Volví a hacer diversas terapias que me ayudaron muchísimo. Terapias para elaborar historias del pasado, terapias para gestionar mejor el presente y proyectar el futuro reprogramando mi mente.
Hablando del pasado, recuerdo cuando me hice la numerología. Me quedé atónita cuando me nombraron ciertos años como los peores años de mi vida. Aún me pregunto: ¿Cómo podía saberlo?
En estos años realmente me pasaron situaciones muy dolorosas y con mucho sufrimiento. Se casó mi hermana mayor y me sentí más sola, se murió mi madre cuando yo tenía 15 años, hice la interrupción de mi primer embarazo por cardiopatía muy grave, se produjo la muerte de mi hermana conjuntamente con el decidir divorciarme, y por último el diagnóstico de cáncer de mi pareja con el empeoramiento de la demencia y la muerte de mi padre. A estos años se les llama “años trampolín”, ja que la vida te propone una gran transformación. Estos años tienen un ciclo, por lo tanto, se vuelven a repetir hasta la muerte.

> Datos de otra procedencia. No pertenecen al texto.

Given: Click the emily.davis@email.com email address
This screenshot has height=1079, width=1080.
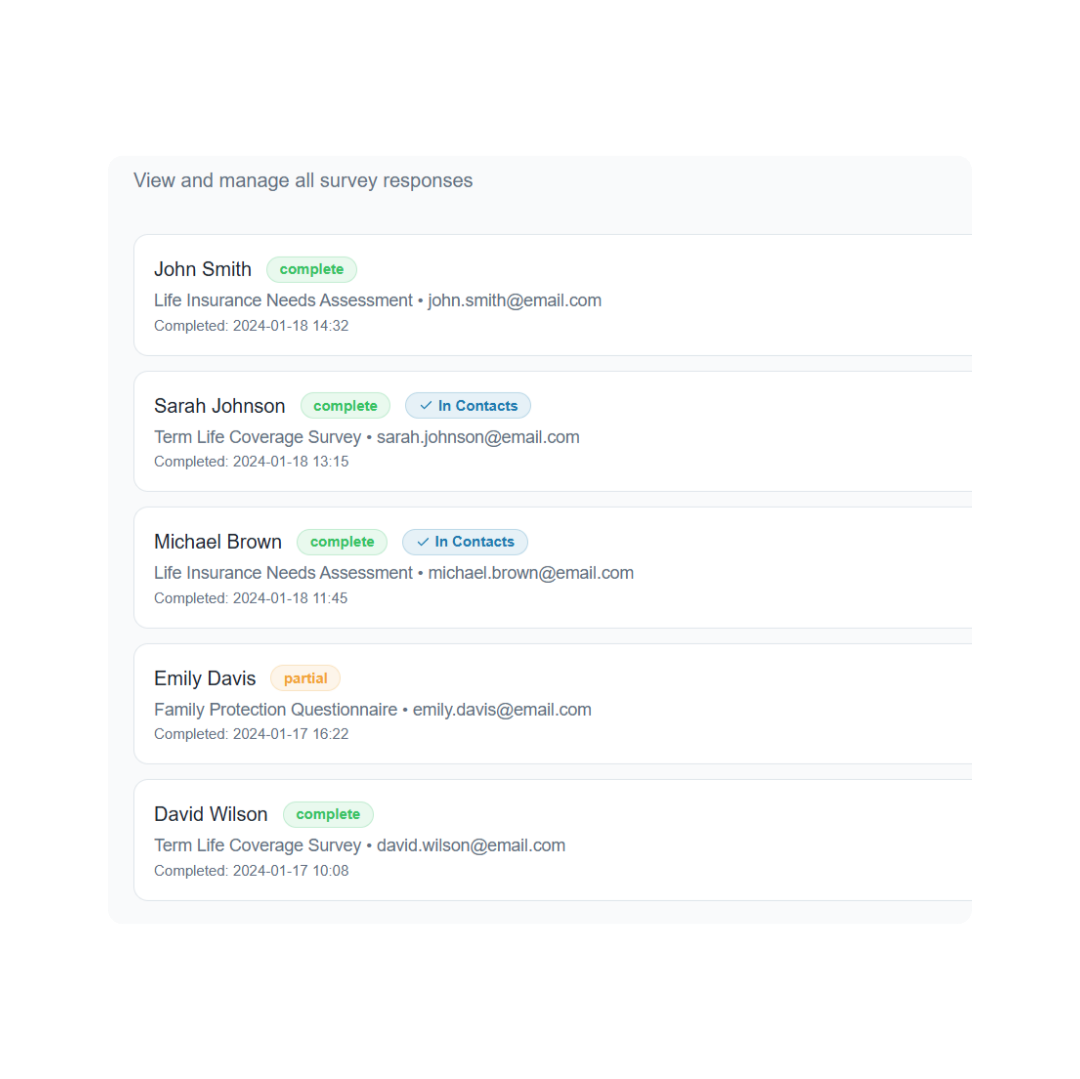Looking at the screenshot, I should click(502, 709).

El último trampolín me retó a hacer grandes transformaciones, muy necesarias para mí. Y una de ellas era la de aprender a amarme, amar en mis relaciones y sobretodo en la relación de pareja, mucho más profundamente de lo que estaba haciendo hasta el momento.
Aprender que amar es un arte y que como todo arte se ha de practicar y que se pueden aprender nuevas técnicas para profundizar más en el núcleo del corazón. Y sobre conectar con lo más profundo de mí misma, no tener miedo, y abrirme al amor.

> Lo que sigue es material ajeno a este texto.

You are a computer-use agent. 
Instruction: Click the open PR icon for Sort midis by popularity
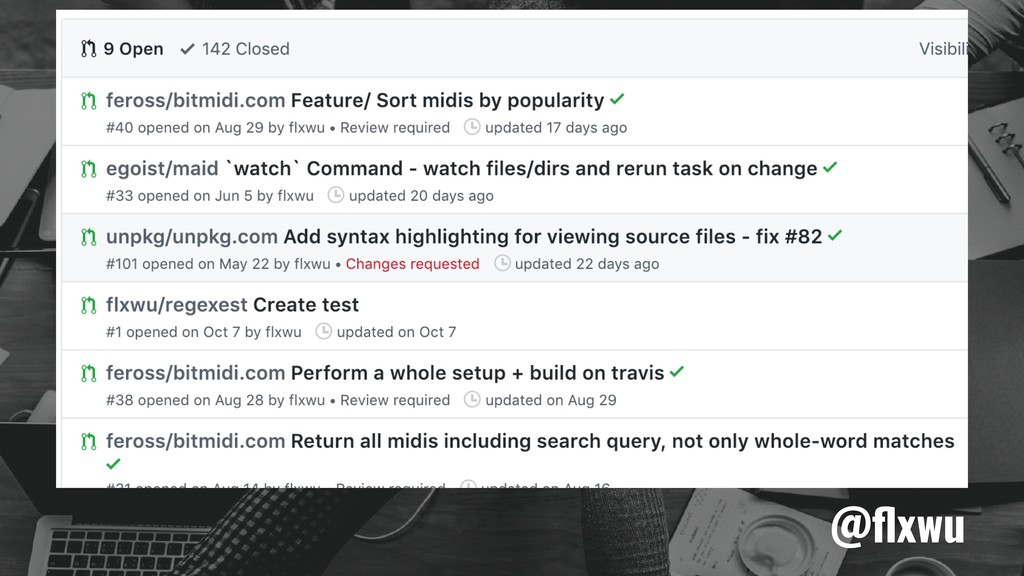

Confiar, dejarme cuidar, pensar que no molesto, que tengo un espacio, que soy importante, que soy guapa, que puedo expresar mis necesidades… en resumen: permitirme SER.
Y al permitirme ser y amar, se abren un montón de posibilidades diferentes, antes inimaginables. Puedo dedicarme muchas más palabras y gestos amorosos hacía mí y hacía los otros. Y al mismo momento puedo dejarme recibir internamente palabras y gestos bonitos de los otros hacía mí.
En ese andar con el amar, voy cultivándolo poco a poco, y voy descubriendo tonalidades de sentimientos profundos que antes me eran ocultos. Y cuando los experimento sale una sonrisa dentro de mí, agradeciendo a la vida su abundancia.
Y en este transitar de descubrimiento en el amor surge la pasión para acompañar a personas a que puedan transitar ese amarse a sí mismas y proyectarlo en sus relaciones personales, desde la libertad y la autenticidad.